There have been varying eschatological constructs for understanding the New Testament (Jesus and Paul). “Consistent Eschatology” argues for a wholly futurist understanding of ‘last days.’ At the other extreme, a “Realized Eschatology” argues that the Kingdom of God has already come in the person and mission of Jesus Christ. A mediating position, is “Inaugurated Eschatology.” This view acknowledges both that Jesus’ mission and life announced the Kingdom, but it has not come in its fullness. It is now, but not yet. Pate argues that this best describes the Apostle Paul’s apocolypticism (19).
However the genesis of Pate’s approach is his observation of a clash of eschatologies between Paul and his opponents. Apostle of the Last Days examines the Pauline epistles and the issues that Paul addressed, While Paul had an ‘inaugurated eschatology’ with Jesus’ death and resurrection at the center, his opponents clung to diverse, eschatological hopes. The Imperial cult, Hellenistic religion and Jewish Merkabah Mysticism (sometimes in a Christian variety) had different versions of a realized eschatology. Non-Christian, non-merkbah Judaism had a consistent eschatology, which awaited God’s future (political) deliverance. The Christian Judaizers had an inaugurated eschatology, but by giving weight to the Mosaic tradition they downplayed Jesus’ significance.
In part one of this book, Pate walks through each of the epistles and shows how Paul answered each of these opponents and the way he expressed his own eschatological hope. Part two examines Paul’s theology in systematic categories with an eye towards how Paul’s eschatology shapes his thinking about God.
This is a good book.
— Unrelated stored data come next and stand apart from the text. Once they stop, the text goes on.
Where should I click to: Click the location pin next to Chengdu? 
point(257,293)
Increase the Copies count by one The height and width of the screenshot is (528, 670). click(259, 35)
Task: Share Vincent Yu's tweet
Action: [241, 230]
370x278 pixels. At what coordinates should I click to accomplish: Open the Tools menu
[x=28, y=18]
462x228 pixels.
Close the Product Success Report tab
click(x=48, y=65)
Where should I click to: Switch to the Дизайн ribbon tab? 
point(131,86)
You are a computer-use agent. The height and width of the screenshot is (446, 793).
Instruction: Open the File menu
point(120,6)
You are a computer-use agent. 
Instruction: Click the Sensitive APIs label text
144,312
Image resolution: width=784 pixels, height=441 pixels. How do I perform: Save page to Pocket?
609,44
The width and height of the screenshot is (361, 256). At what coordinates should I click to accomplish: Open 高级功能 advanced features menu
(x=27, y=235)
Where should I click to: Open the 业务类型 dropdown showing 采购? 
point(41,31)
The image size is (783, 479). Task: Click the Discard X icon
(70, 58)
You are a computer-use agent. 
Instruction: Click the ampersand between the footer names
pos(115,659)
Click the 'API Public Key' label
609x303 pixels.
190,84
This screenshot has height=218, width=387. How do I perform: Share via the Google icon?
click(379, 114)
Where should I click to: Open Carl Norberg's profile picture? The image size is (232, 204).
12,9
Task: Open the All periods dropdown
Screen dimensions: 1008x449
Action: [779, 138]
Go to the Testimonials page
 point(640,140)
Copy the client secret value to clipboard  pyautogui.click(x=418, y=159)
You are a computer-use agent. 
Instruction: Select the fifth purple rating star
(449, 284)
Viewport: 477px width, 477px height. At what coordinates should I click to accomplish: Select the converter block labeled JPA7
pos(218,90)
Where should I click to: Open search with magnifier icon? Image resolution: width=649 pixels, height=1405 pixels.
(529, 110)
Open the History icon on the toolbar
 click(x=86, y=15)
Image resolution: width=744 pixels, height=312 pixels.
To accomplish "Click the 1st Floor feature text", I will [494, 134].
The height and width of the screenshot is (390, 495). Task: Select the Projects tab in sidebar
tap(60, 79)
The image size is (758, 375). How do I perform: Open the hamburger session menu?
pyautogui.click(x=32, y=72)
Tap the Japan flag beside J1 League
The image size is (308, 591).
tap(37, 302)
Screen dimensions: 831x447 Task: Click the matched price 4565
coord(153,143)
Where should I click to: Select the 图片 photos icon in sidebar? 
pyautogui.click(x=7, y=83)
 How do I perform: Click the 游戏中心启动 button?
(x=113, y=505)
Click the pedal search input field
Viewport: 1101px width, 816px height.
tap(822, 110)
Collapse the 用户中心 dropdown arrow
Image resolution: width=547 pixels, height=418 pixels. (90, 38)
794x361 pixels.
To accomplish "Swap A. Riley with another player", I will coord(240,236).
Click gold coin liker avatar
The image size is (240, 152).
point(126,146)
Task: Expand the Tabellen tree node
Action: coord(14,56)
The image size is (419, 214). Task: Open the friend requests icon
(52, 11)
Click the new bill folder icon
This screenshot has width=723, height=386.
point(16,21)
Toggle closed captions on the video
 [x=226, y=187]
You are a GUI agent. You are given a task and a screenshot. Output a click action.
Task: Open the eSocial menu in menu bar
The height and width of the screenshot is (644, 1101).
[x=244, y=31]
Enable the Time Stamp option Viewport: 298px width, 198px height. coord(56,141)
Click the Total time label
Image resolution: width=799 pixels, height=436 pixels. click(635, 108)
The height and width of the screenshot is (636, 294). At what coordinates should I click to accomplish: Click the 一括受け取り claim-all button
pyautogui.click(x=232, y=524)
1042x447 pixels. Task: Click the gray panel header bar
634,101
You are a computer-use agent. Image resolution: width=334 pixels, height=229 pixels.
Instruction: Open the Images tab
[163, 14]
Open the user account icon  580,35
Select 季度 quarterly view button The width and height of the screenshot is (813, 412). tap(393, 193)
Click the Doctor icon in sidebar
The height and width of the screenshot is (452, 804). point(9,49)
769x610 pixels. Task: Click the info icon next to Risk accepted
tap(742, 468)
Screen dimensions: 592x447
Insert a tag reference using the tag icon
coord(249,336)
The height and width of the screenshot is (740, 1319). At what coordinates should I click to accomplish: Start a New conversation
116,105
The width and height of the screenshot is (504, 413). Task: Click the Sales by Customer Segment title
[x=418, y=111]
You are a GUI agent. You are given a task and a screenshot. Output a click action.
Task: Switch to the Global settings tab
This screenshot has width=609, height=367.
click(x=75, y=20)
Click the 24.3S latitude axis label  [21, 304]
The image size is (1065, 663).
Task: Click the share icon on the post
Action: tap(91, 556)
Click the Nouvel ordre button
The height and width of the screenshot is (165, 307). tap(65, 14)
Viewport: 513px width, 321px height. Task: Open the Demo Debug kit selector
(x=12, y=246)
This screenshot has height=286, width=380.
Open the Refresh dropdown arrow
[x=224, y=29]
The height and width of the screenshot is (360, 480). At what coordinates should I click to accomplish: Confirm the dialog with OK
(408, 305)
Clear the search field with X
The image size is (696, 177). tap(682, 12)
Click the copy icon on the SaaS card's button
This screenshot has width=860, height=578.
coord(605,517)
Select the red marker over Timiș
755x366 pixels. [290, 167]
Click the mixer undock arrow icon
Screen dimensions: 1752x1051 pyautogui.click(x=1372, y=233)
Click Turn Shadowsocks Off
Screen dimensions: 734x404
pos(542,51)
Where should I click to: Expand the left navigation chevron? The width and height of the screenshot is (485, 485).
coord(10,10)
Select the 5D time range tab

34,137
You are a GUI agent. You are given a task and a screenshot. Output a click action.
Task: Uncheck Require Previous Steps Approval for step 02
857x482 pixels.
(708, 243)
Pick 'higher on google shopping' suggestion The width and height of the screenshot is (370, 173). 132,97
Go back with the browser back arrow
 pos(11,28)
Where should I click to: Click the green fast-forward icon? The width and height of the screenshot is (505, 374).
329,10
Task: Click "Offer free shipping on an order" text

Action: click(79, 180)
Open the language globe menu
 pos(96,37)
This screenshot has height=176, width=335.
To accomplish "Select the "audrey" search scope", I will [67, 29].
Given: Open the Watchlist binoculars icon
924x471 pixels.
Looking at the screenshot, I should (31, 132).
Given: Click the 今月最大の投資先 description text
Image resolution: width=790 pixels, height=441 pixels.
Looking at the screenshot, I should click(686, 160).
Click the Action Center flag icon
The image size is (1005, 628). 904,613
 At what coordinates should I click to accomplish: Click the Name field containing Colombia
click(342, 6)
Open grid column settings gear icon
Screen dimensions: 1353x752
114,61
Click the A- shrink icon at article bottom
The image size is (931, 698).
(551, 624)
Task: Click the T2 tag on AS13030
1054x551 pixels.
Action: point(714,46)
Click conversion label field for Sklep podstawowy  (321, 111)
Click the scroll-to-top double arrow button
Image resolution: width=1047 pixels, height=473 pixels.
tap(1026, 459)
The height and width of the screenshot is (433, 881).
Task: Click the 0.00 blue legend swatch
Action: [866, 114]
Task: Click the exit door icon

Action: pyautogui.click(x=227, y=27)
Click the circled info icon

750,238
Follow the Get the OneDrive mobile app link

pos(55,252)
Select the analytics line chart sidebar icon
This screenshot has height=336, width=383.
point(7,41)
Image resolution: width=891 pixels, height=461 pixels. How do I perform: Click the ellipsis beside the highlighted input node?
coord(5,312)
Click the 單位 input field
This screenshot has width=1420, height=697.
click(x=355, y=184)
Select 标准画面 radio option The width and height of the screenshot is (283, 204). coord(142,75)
Pate’s eschatological read of Paul (and his opponents) illuminates his epistles. Paul’s Christological hope was grounded in Jesus’ life, death and resurrection, and Paul awaited a future reality where Christ returns to put the world to rights. So there is a lot that is fruitful here. Pate walks through the entire Pauline corpus. I found I didn’t always agree with his handling of individual passages and was occasionally bothered by a supercessionist tone which described ‘the Old Testament’ as ‘works righteousness’ and faith and Jesus as the gift of grace. There is a greater continuity between testaments than Pate allows. God’s choice of Israel was not rooted in merit, but in Divine pleasure. Yet I appreciated his analysis.
Eschatology is a word which many of us are wary of. Certainly there has been an unhealthy fascination with what Christ return will look like (and who ‘the beast’ is). Nevertheless I appreciate Pate’s description of Paul’s eschatological hope. This book contributes to a deeper understanding and appreciation of Paul’s gospel. Anyone wishing to deepen their understanding of the Pauline Epistles will benefit from Pate’s walk-through. I give this book four stars.
Thank you to Kregel Academic for providing me a copy of this book in exchange for my honest review.